Más o menos a la misma hora en que en Maracaná se arriaba nuestra estrella, la Gran Vía se vestía de rojo y gualdo como para recibir a los viejos campeones de Johannesburgo. Visto lo visto en Río, alguien debió de pensar que no estaba la cosa para fiestas. Pero si, como opinan los psiquiatras, aceptarse es la base de la felicidad o al menos la primera piedra del andamiaje, quizás aún no es tarde para este país, que viene negándose a sí mismo aproximadamente desde la toma de Granada. Pues los españoles amanecieron ayer reconciliados con su Selección (la de siempre, la del solemne batacazo) y se acostaron habiendo revalidado en paz y sin histerias su tradición monárquica. El pueblo de Madrid (y de una grandísima parte de lo que queda fuera de la M-30, venida ex profeso) dio un ejemplo de saber estar ante un Rey que se les presentó a cuerpo descubierto (torero si cabe) frente a los leones del Congreso. Allí le aguardaba una multitud prudente, la que buenamente cabía en una zona extremadamente acotada...y un señor de Barcelona que vino a no aplaudir. Artur Mas observaba con mirada revisionista y ánimo apocado una boda en la que no era el novio. Resignado, le llovían vivas a España y al Rey... él, que había venido a hablar de lo suyo. En el edificio de Groupama, sonaba un carrillón alegre, solapado con la música militar y los vítores.
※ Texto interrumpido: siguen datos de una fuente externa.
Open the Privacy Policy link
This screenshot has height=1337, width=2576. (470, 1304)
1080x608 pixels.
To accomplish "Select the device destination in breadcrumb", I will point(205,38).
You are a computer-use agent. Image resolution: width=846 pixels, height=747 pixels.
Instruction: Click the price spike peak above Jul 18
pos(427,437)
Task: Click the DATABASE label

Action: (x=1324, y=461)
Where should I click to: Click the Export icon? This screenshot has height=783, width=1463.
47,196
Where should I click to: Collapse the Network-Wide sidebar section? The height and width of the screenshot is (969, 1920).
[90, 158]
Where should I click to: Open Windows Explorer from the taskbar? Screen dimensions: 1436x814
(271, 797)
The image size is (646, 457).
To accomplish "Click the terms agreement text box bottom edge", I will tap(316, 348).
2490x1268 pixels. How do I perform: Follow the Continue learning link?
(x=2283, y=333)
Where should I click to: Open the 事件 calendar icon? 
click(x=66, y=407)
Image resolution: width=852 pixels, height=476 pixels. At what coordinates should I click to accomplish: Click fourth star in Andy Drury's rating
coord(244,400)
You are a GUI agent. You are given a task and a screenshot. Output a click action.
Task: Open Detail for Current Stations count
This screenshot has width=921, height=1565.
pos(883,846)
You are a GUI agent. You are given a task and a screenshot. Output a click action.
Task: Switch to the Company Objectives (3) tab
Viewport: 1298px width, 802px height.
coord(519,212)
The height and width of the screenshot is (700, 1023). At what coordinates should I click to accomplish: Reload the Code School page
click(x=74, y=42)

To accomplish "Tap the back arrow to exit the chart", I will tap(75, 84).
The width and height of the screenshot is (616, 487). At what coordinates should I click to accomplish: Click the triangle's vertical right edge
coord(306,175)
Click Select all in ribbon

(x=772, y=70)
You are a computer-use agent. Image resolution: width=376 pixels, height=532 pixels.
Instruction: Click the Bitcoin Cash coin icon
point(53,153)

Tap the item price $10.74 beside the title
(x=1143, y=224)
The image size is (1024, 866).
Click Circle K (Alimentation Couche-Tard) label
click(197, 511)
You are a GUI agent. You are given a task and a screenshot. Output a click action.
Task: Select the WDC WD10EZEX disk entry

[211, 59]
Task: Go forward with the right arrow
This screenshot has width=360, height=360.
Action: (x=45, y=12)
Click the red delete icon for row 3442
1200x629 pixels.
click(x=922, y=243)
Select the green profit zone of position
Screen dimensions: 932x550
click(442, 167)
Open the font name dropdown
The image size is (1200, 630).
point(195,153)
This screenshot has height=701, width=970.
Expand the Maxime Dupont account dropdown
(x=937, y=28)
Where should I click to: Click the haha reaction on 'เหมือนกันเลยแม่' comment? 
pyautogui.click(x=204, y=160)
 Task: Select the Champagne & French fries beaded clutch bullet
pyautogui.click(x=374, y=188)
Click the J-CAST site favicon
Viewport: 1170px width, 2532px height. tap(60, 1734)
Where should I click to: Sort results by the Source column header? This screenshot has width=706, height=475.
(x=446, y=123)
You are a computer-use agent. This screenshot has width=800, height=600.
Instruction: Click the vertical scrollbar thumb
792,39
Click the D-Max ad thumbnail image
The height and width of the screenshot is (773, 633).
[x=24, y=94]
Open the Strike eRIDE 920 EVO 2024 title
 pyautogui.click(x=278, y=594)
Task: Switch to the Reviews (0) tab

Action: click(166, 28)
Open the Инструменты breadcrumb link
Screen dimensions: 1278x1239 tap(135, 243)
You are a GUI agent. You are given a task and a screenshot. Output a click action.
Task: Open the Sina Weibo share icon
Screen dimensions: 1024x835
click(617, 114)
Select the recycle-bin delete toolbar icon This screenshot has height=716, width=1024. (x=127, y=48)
La real comitiva emprendía la marcha en sentido decreciente con escrupuloso aprecio por la normativa de tráfico. Sea la puridad de los técnicos de Tráfico o el sentido histórico e historicista de los diseñadores del recorrido, Felipe VI, que pudo haber tomado las de villadiego por Sol y Mayor, se dirigió afortunadamente hacia el Madrid isabelino (Cibeles, Alcalá...), plagado de resonancias de una España liberal y constitucionalista. En Neptuno, el dios de los atléticos (que desde ayer cuentan con un Rey que cojea de lo mismo), la masa ya le hacía costurones al corsé policial. Al fondo, los Jerónimos y el Prado, el Ritz y la RAE... Dios, el arte, el dinero y la lengua...

Paseo del Prado adelante, Felipe VI se sostenía en pie sobre el Rolls con aplomo de Capeto: su código genético lleva más de 10 siglos reinando por él. Como a su padre, lo escoltaba la Guardia Real, de gala; a diferencia de él («el breve» le llamaban), lo acompañaba un pueblo menos suspicaz que el de aquella España expectante del año 75, apenas muerto el Caudillo. Casi 400 efectivos de un batallón mixto se repartían el recorrido para presentar armas a su Capitán General, mientras que la Policía hacía el «trabajo sucio»: velar de cara al público y a espaldas del espectáculo por el buen funcionamiento del evento.

En pantalla grande

En Cibeles lo esperaba un buen puñado de sagaces que no querían perderse el giro de su Rey hacia el edificio Metrópolis. Como los capillitas sevillanos que aguantan carros y carretas en su esquina predilecta, llevaban horas haciendo espera y jugándose la lipotimia con tal de verlo desaparecer dentro de un cuadro de Antonio López. Hiperrealismo para el ojo y el visor. Pues si de algo no prescindió el gentío fue del smartphone. La cosa alcanzó puntos de locura en la Gran Vía. El ensanche que abrió el bisabuelo de Felipe VI hizo las veces de bombonera. Rebotaban entre los vetustos rascacielos los ánimos del público congregado, que, más que corear una consigna uniforme, le jaleaba como a un deportista que parte o regresa de la gloria. Una Gran Vía sin tráfico, veladores ni papeleras. Una Gran Vía inusual. La llegada de Felipe se seguía en cinemascope en Callao. El pantallón del mítico cine retransmitía desde temprano la señal institucional y el metro cuadrado se cotizaba.

La plaza de España fue el último de los puntos calientes de un recorrido de tres kilómetros en el que el Rey no paró de agitar la mano con ademán regio, mientras Doña Letizia saludaba sentada, como manda el protocolo. La comitiva discurrió frente a la estatua de Don Quijote y Sancho, rodeada por la multitud. Poco antes, frente a Sus Señorías y culminando ya su discurso, Felipe VI le había robado al hidalgo de La Mancha una de sus frases más repetidas: «No es un hombre más que otro si no hace más que otro». Por lo pronto, Su Majestad logró concitar ayer la adhesión del pueblo, que se echó a las calles para vivir un Corpus atípico, histórico, aunque sólo sea por que en Madrid no chirrió escuchar vivas a España.